* **Description of the task**
Please transcribe only the lines from the one holding "The height and width of the screenshot is (473, 684)." through the final line of the data, both included, with no pictures.

* **Source data**
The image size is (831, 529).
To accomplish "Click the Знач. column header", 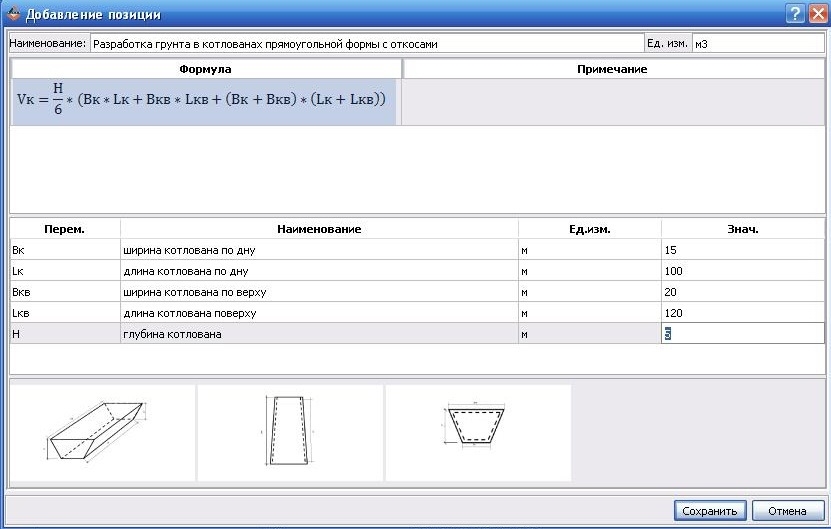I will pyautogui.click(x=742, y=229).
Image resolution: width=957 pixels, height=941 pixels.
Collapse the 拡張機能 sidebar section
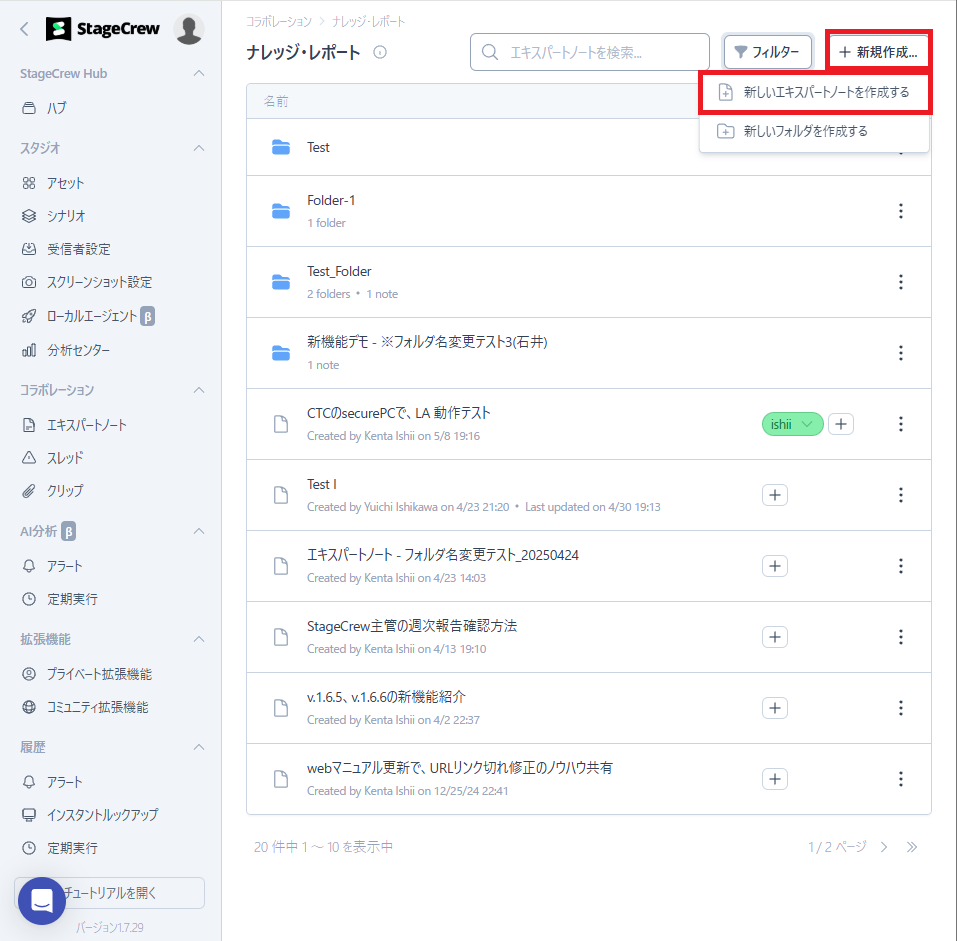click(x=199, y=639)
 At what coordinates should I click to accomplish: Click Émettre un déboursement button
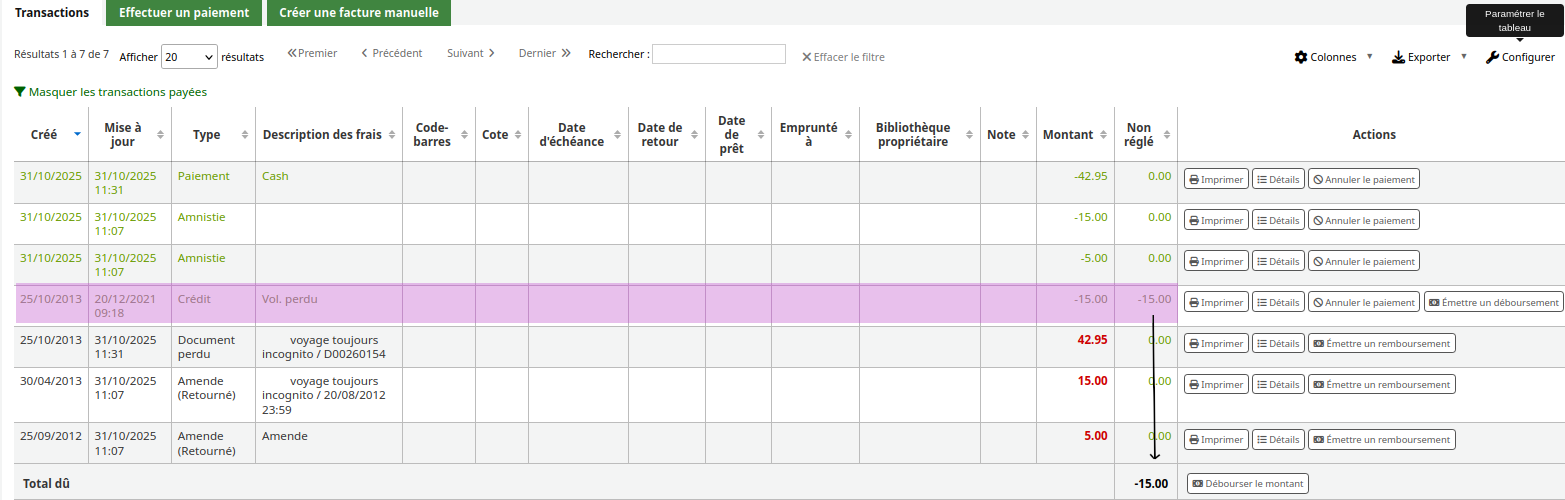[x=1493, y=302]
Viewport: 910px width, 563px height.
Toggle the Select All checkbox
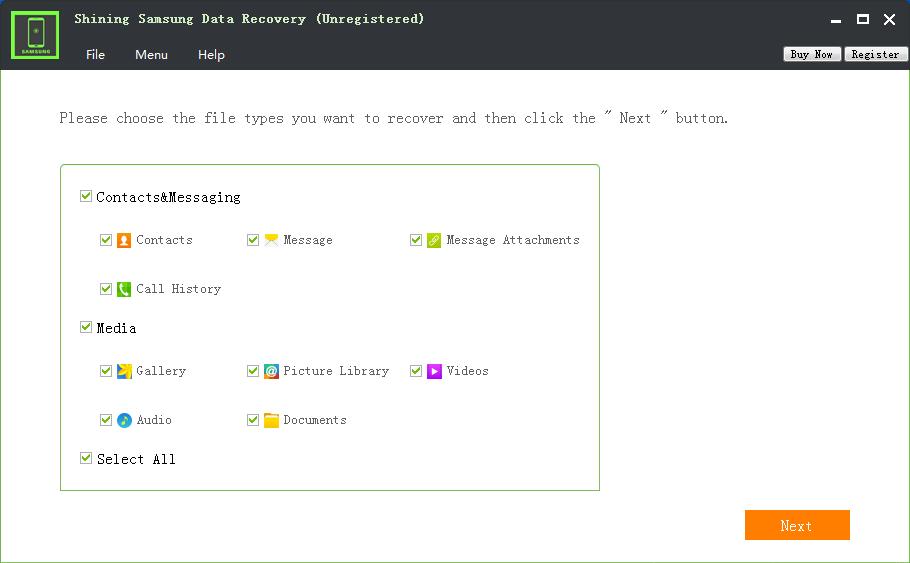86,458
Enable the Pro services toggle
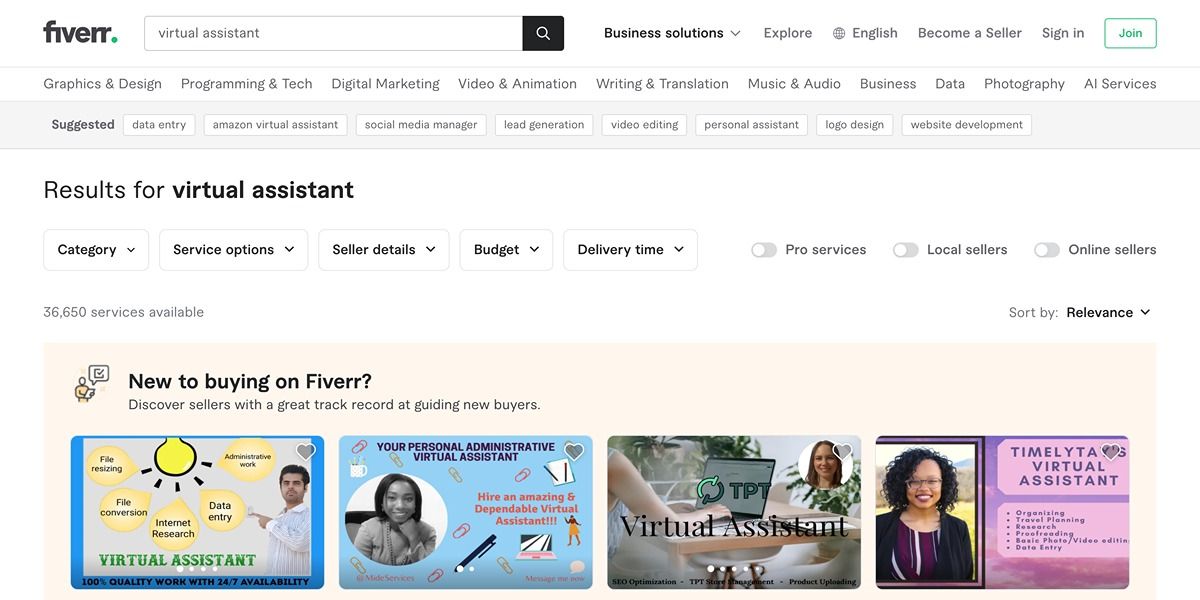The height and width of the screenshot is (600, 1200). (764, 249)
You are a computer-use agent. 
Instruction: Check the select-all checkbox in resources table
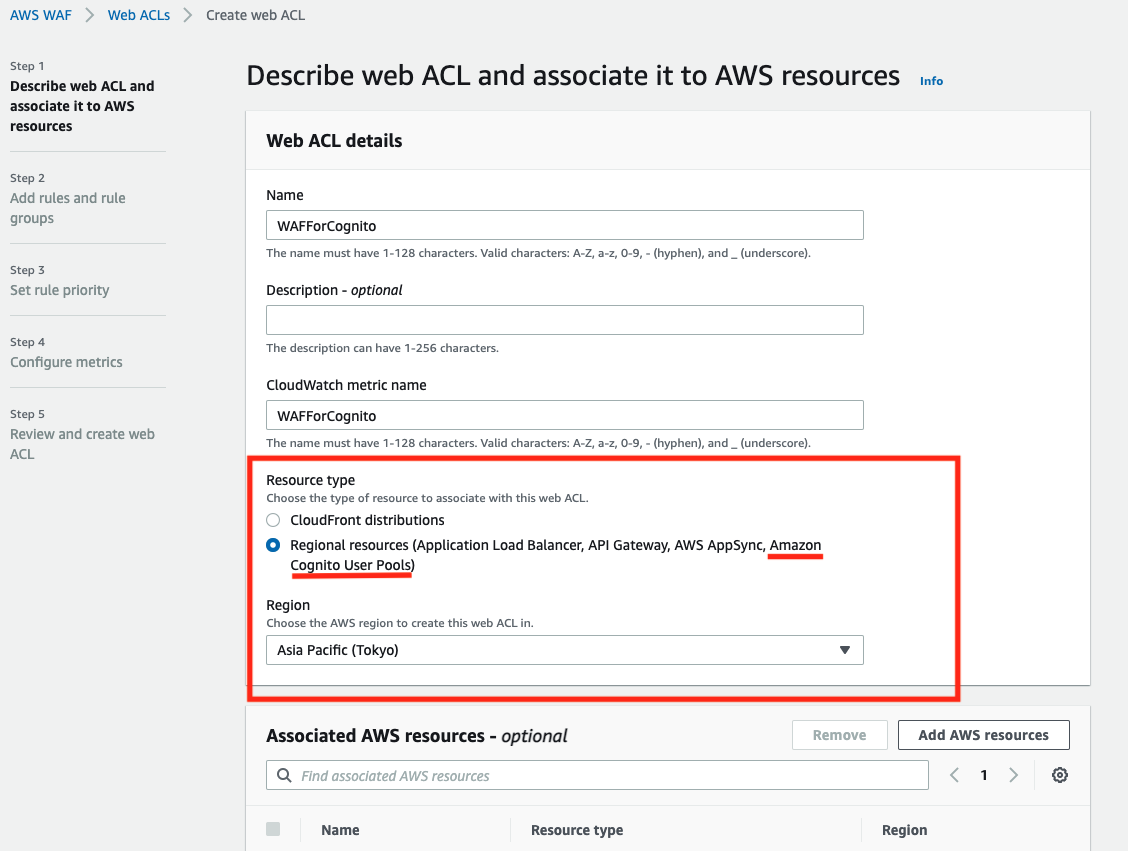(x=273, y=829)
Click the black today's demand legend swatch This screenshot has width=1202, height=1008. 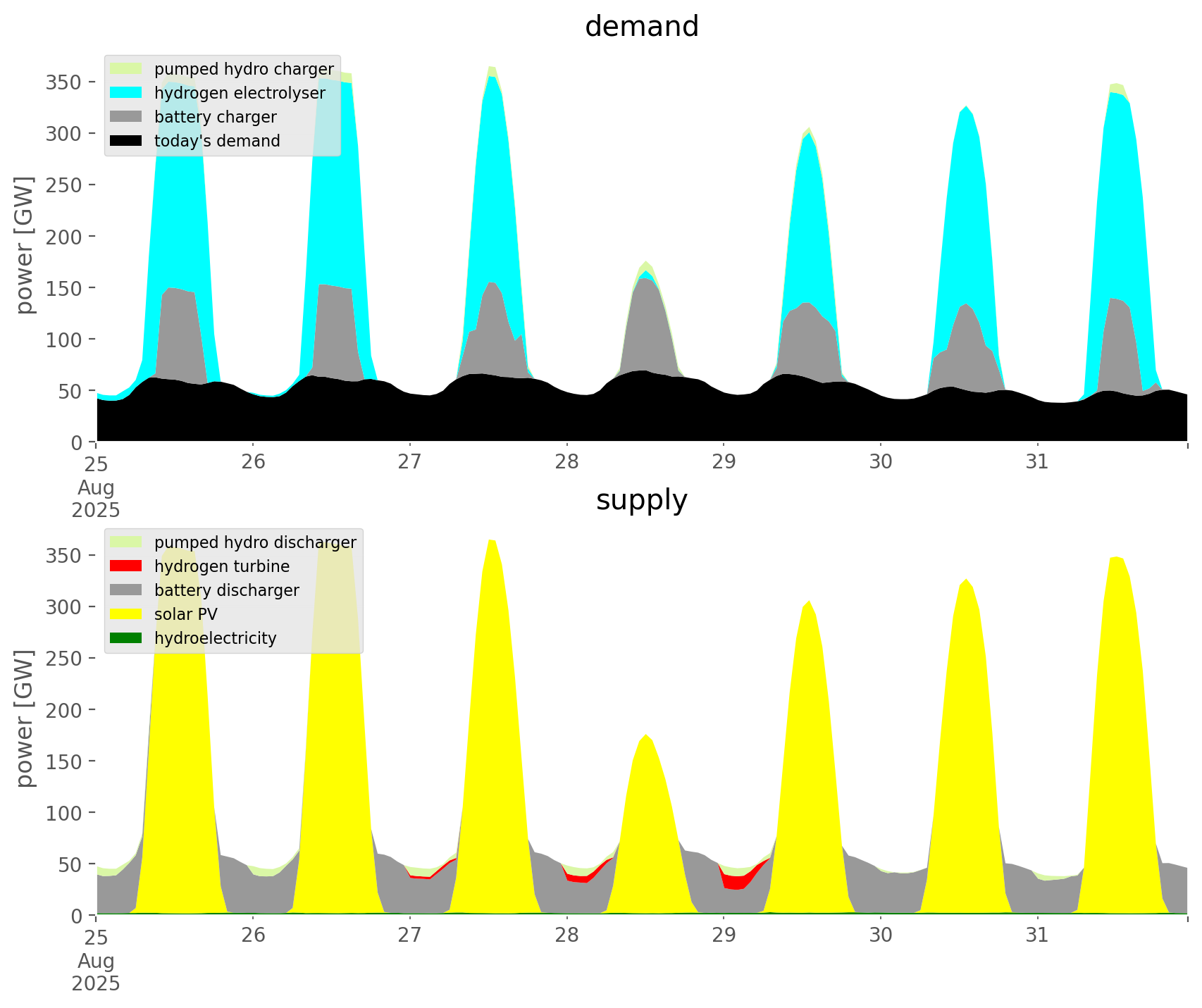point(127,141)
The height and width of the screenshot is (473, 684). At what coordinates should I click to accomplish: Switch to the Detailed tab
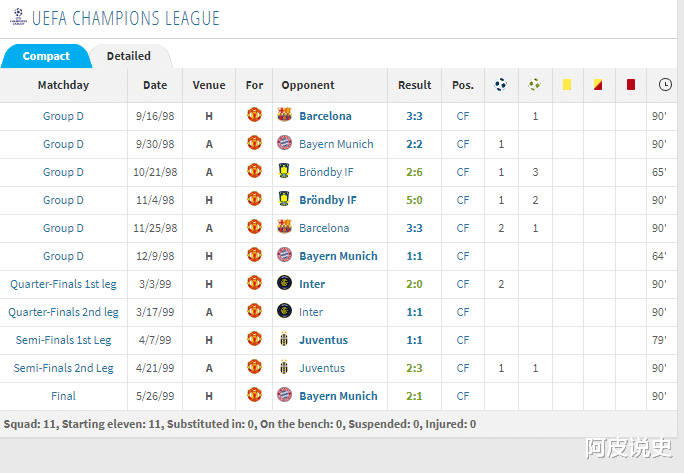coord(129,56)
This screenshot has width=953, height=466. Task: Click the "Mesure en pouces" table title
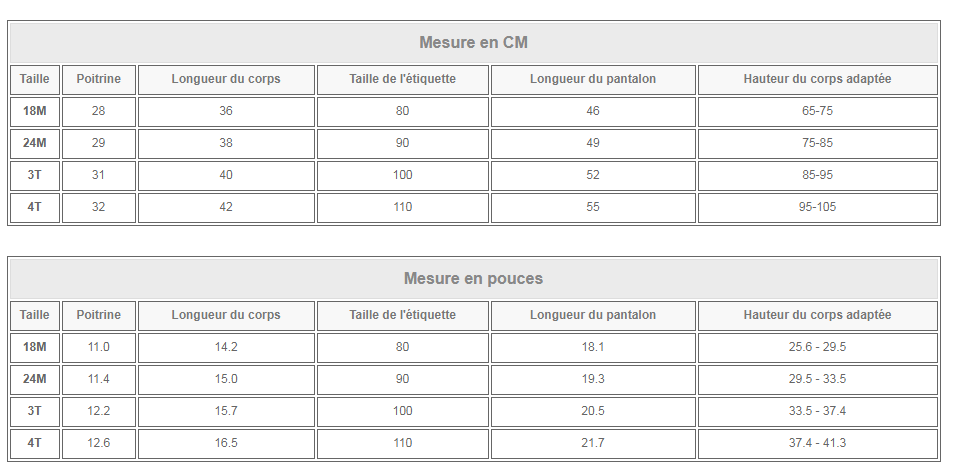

* **Answer for this exercise**
The height and width of the screenshot is (473, 684). At what coordinates should I click to accomplish: Switch to the Detailed tab
coord(129,56)
This screenshot has width=953, height=466. Task: Click the "Mesure en pouces" table title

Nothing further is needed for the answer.